Task directions
The result should be the listing below, restated exactly, with its pictures left out.

Exercise inputs

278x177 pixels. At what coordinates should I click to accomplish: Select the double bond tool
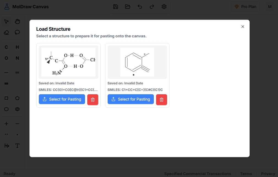click(17, 73)
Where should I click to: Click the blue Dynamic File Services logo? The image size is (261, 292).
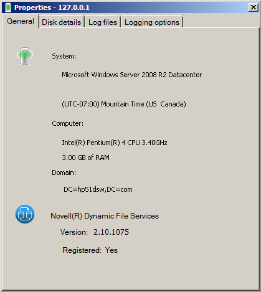25,214
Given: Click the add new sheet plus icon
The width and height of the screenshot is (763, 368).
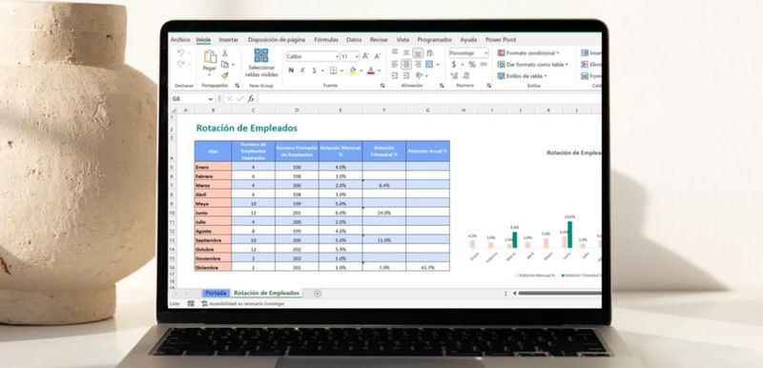Looking at the screenshot, I should [318, 293].
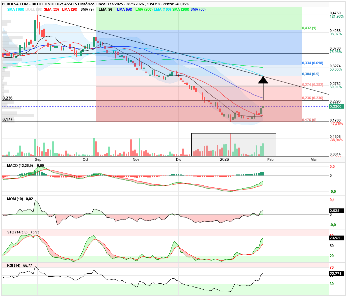Click the 2026 marker on time axis
This screenshot has height=297, width=347.
click(224, 159)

Answer for this exercise
278x177 pixels. At what coordinates should I click to accomplish: Select the double bond tool
click(17, 73)
Where should I click to: Click the blue Dynamic File Services logo? The image size is (261, 292).
25,214
Given: Click the add new sheet plus icon
The width and height of the screenshot is (763, 368).
Looking at the screenshot, I should [318, 293].
Click the 2026 marker on time axis
This screenshot has height=297, width=347.
click(224, 159)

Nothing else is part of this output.